Vielleicht hätte ich doch nicht zu dieser Infoveranstaltung für Krebspatienten gehen sollen –immerhin bringt es mir nicht viel. Um genau zu sein gar nichts. Ich weiß jetzt Dinge über meine Krankheit, die ich niemals im Leben wissen wollte. Ich möchte mir nicht vorstellen müssen, wie die Metastasen und Gewächse meine Organe befallen und zerstückeln. Ich liege in meinem Bett und hoffe, dass Laura bald mit den Schmerzmitteln kommt. Der zweite Zyklus der Chemotherapie hat heute Morgen begonnen und die ersten zwei Stunden nach der Chemo habe ich damit verbracht, erst einmal ausgiebig zu kotzen, bis mein Magen komplett leer war.
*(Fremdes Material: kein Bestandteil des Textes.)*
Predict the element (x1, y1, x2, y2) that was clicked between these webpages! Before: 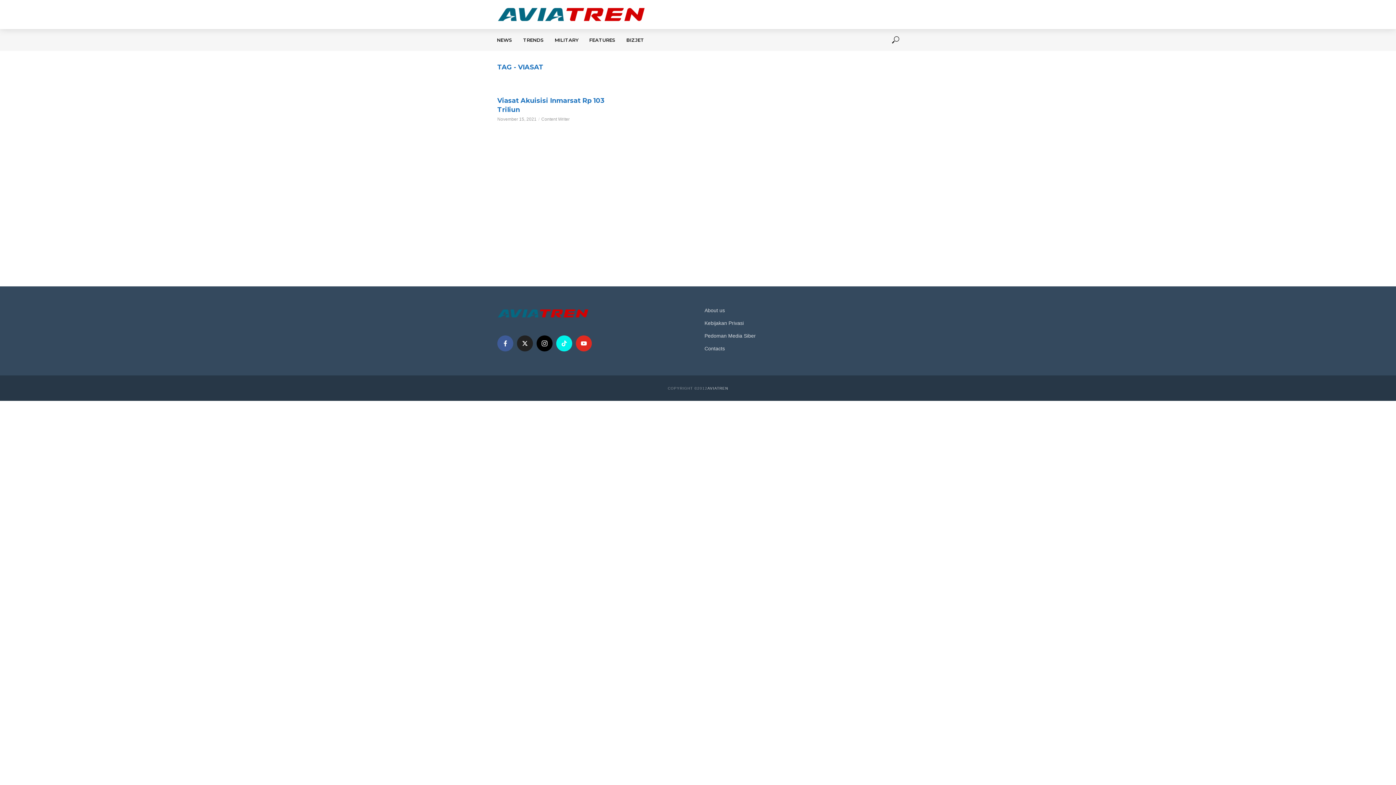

Jetzt liege ich hundemüde im Bett und warte.

»Guten Tag, Mr. McLane und Mr. Nickels. Hier ist Ihr Mittagessen. Mr. McLane, Sie bekommen eine Dosis Schmerzmittel, richtig?« Die Krankenschwester, die soeben das Zimmer betreten hat, ist mir fremd. »Entschuldigung, darf ich fragen, wo Schwester Laura ist?«, wende ich mich an die stämmige, schon etwas ältere Krankenpflegerin.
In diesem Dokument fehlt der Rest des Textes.